Join Pharmacy Times as we talk with Sean Bohen, MD, PhD, CEO of Olema Oncology, about the possibilities of a new treatment that acts as both a complete estrogen receptor antagonist and a selective estrogen receptor degrader for patients with ER-positive HER2-neagtive breast cancer. Bohen presented these findings at the San Antonio Breast Cancer Symposium on December 7.
PT Staff: What is your perspective on the landscape of breast cancer drug development for the selective estrogen receptor degrader (SERD) class, and what may the future hold?
Sean Bohen, MD, PhD: The certain class has already established clinical activity in the second- and third line setting of ER-positive HER2-negative breast cancer. That was established with elacestrant, 1 molecule that had a positive phase 3 trial called EMERALD. The opportunity here is to do even better. We know that elacestrant, while a selective estrogen receptor degrader (SERD), is not a complete estrogen receptor antagonist.

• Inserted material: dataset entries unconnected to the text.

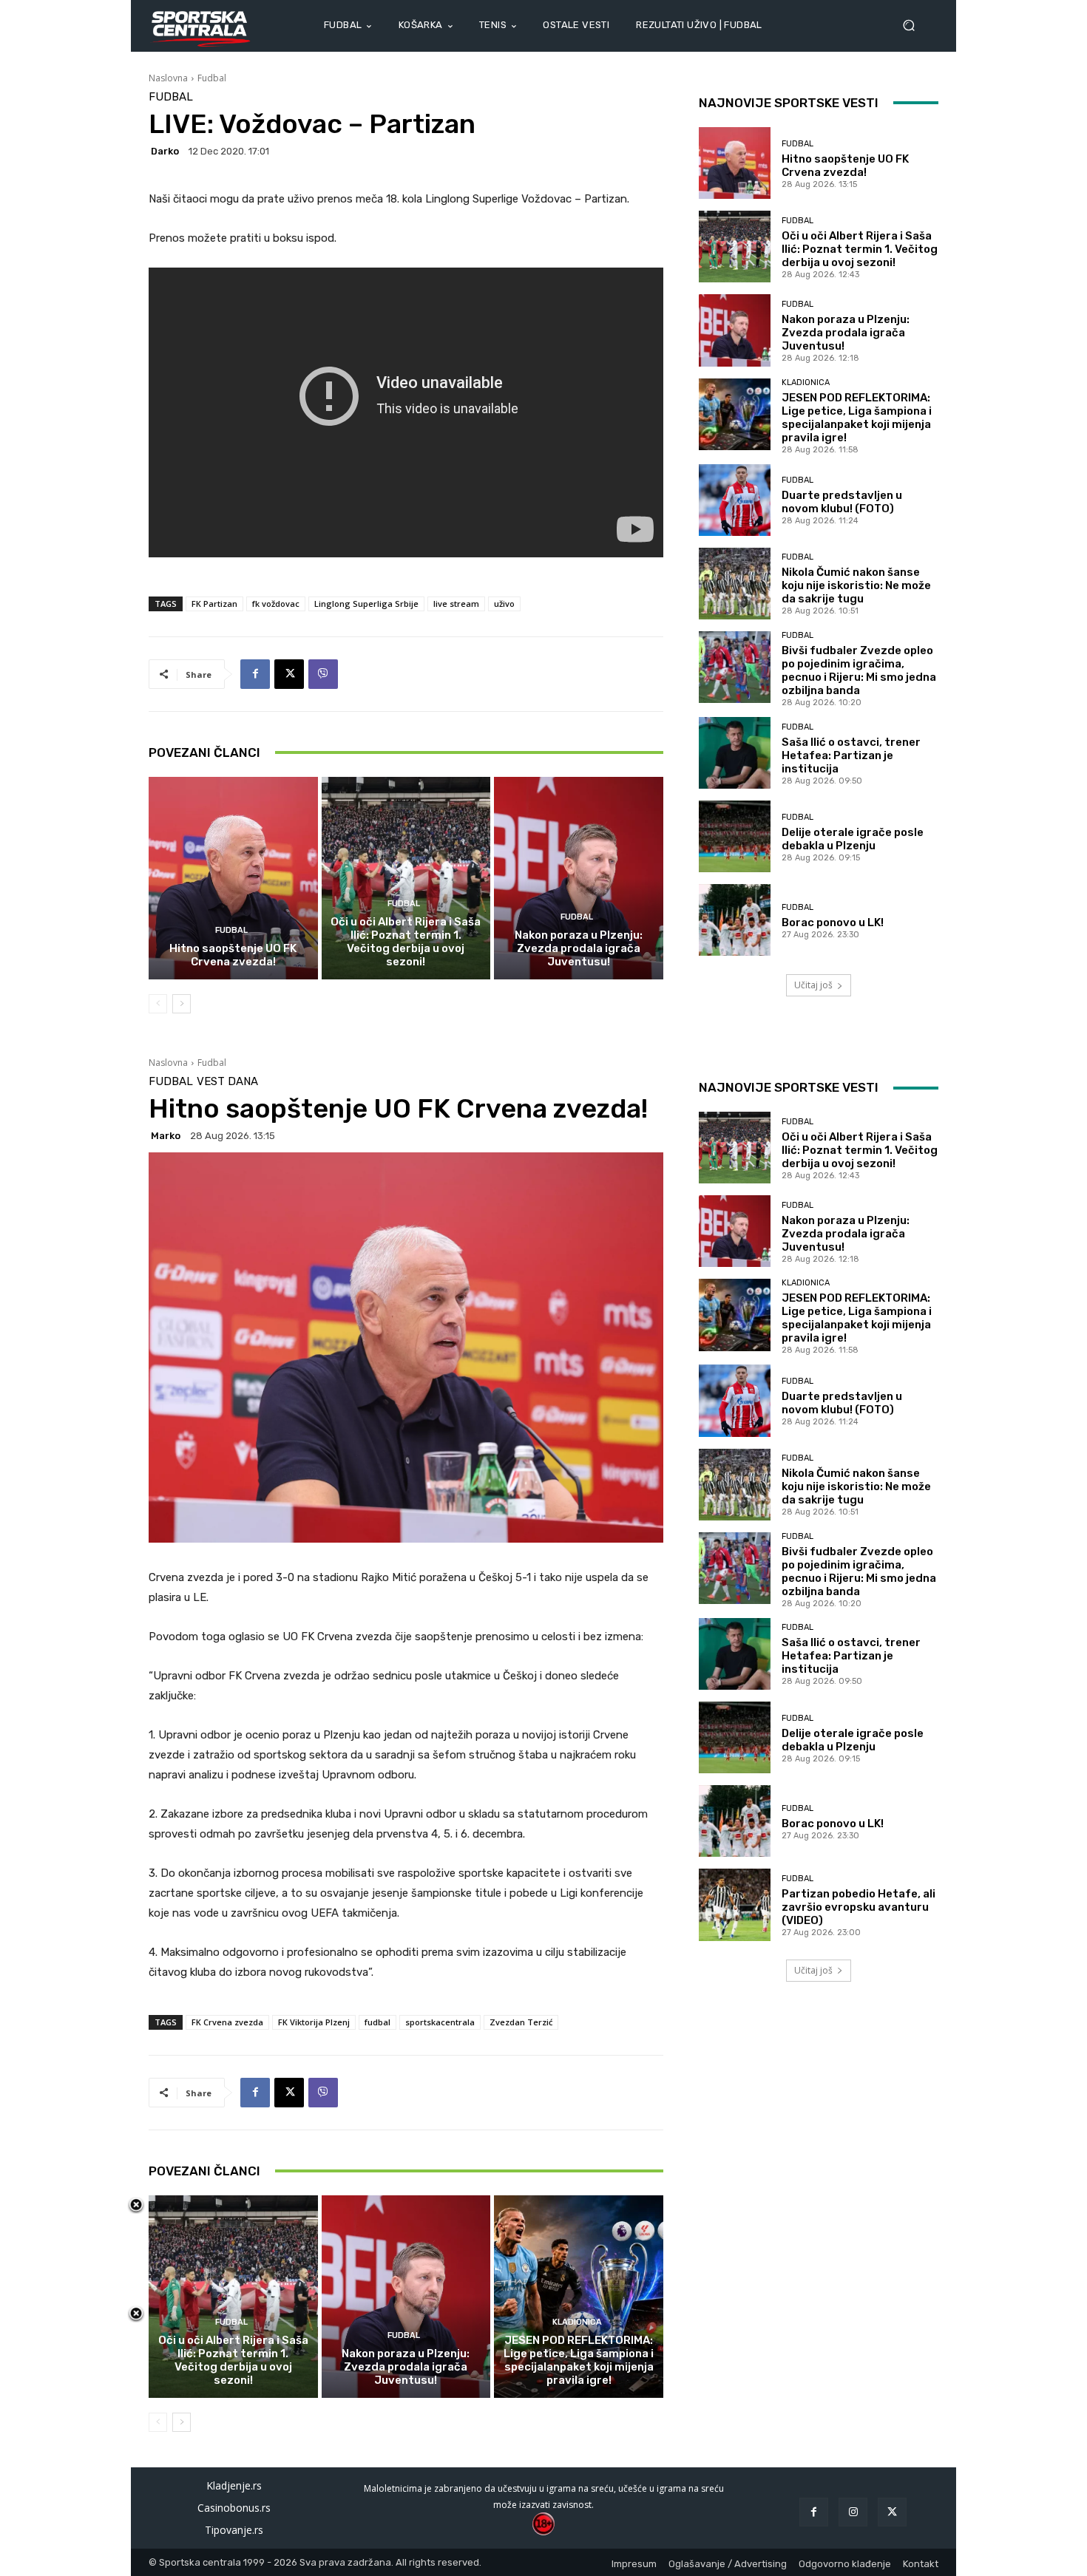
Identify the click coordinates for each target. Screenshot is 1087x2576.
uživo (504, 603)
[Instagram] (853, 2512)
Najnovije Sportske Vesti (788, 102)
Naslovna (168, 78)
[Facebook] (255, 674)
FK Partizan (214, 603)
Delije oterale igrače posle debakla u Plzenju (853, 839)
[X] (289, 674)
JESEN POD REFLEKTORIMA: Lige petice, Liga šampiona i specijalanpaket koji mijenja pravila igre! (857, 417)
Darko (165, 151)
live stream (456, 603)
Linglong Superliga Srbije (366, 603)
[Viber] (323, 674)
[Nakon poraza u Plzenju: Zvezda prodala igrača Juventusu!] (578, 878)
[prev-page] (158, 1003)
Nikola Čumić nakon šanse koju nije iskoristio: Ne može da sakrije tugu (856, 585)
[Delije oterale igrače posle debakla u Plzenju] (735, 836)
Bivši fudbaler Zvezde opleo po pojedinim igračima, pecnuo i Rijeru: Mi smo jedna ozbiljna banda (859, 670)
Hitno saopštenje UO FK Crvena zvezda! (233, 955)
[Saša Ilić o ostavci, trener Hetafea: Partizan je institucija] (735, 753)
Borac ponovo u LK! (833, 922)
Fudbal (211, 78)
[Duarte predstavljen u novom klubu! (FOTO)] (735, 500)
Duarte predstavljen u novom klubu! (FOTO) (842, 502)
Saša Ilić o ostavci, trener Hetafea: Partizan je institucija (851, 755)
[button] (914, 25)
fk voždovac (275, 603)
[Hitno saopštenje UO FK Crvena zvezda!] (233, 878)
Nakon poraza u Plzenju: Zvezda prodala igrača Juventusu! (579, 948)
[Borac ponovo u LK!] (735, 920)
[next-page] (181, 1003)
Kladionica (806, 382)
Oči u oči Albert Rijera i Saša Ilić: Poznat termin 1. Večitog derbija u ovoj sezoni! (406, 941)
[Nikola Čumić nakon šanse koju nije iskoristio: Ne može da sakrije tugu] (735, 583)
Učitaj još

OP-1250 is both a complete estrogen receptor antagonist (CERAN) and a SERD. The opportunity here is to improve upon the elacestrant (EMERALD) result in the second- or third-line setting. And we will begin that first phase 3 trial in the middle of next year. The next opportunity—and perhaps the most exciting— is that (we have learned) over the past year, the most common single gene mutation that occurs with resistance to the treatment of first line ER-positive or HER2-negative breast cancer with a CDK4/6 inhibitor and an aromatase inhibitor (AI), or fulvestrant, an estrogen receptor 1 (ESR1) activating mutation. This results in activation of the estrogen receptor in the absence of the hormone estrogen. This means that most commonly— in about 50% of cases—tumors are growing with a CDK4/6 inhibitor plus an AI (or fulvestrant) by turning on the estrogen receptor.
We have demonstrated that OP-1250 has clinical activity against these ESR1 mutant receptor tumors. And that gives the opportunity, in combination in a first-line setting, to suppress the most common resistance mutation, and thereby extend the progression free survival (PFS) benefit that is inferred by a CDK4/6 inhibitor plus an endocrine agent in the first-line setting.